In our experiments, ghost case generation is an unguided process, generating ghost cases from randomly-selected cases using randomly-generated adaptations. In addition, ghost cases are generated within neighborhoods of existing cases, making ghost cases most likely to be added near regions that are already densely populated. Ghost cases can be useful there, for example, as spanning cases [33], bridging two competence regions. However, such placement may not help to populate a distant sparse region. Identifying and targeting sparse regions on which to focus ghost case generation might increase the benefit of ECC. On the other hand, populating such regions might be detrimental if representativeness generally holds. Thus determining guidance strategies for ghost case generation and assessing their effects is an interesting area for future study.
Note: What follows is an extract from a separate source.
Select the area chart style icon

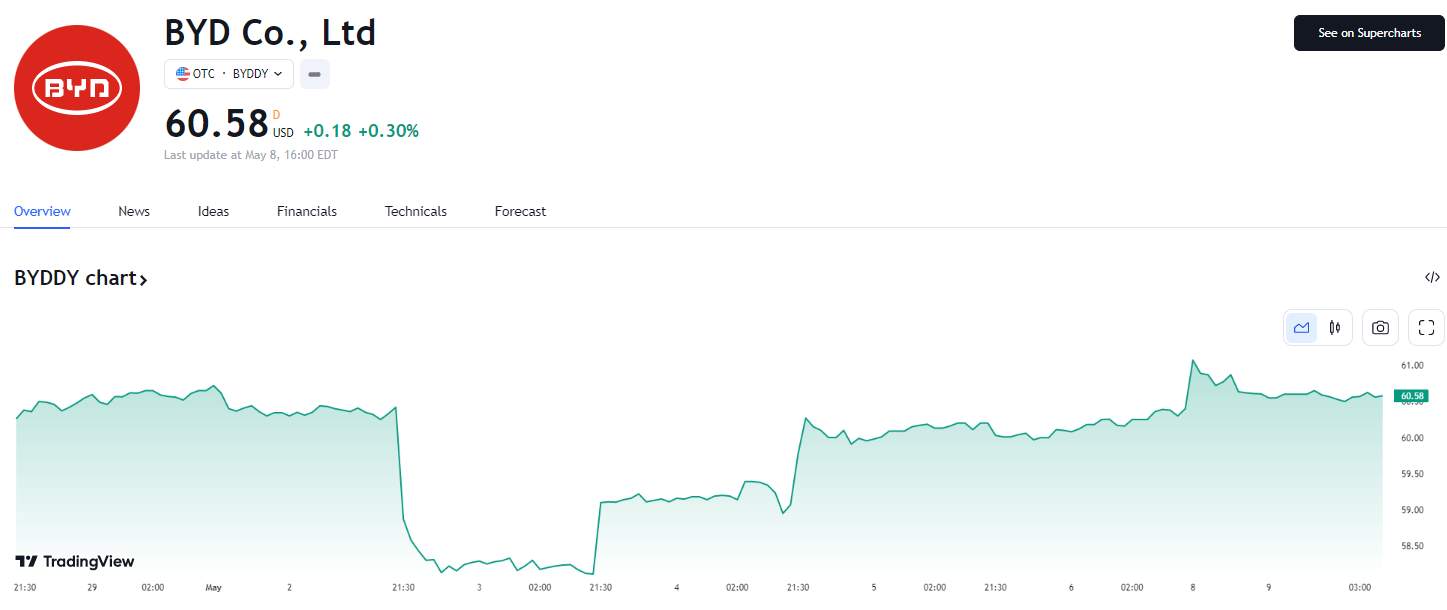pos(1301,327)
For example, areas to target for ghost generation could be selected by dividing the case base into regions and applying Monte Carlo methods to assess case base density [25]. Another interesting direction would be to develop maintenance strategies that tracked, reasoned about, and responded to expected future case distributions, to explicitly determine the expected utility of exploring areas of the unseen case space.

8 Conclusion

This paper proposed a new approach to case-base compression, Expansion-Contraction Compression (ECC), aimed at achieving better competence retention when the representativeness assumption may not hold. The ECC approach contrasts with previous approaches, which focus on how best to exploit the cases in the case base, in going outside problems addressed by the case base to explore the larger problem space as licensed by case adaptation knowledge. ECC can be seen as applying a knowledge container transfer strategy: It uses adaptation knowledge to generate new case knowledge, ghost cases, which are then added to the pool of cases available to the compression algorithm. Chosen ghost cases can be retained as-is or can be used to guide verification or active learning of new cases. Experiments support the expected result of ECC improving competence retention for less-representative case bases. Surprisingly, ECC also often improved competence retention even for standard case bases. Thus the ECC approach appears promising. Interesting questions remain for studying factors affecting ECC performance and guiding ghost case generation to maximize the effectiveness of ECC.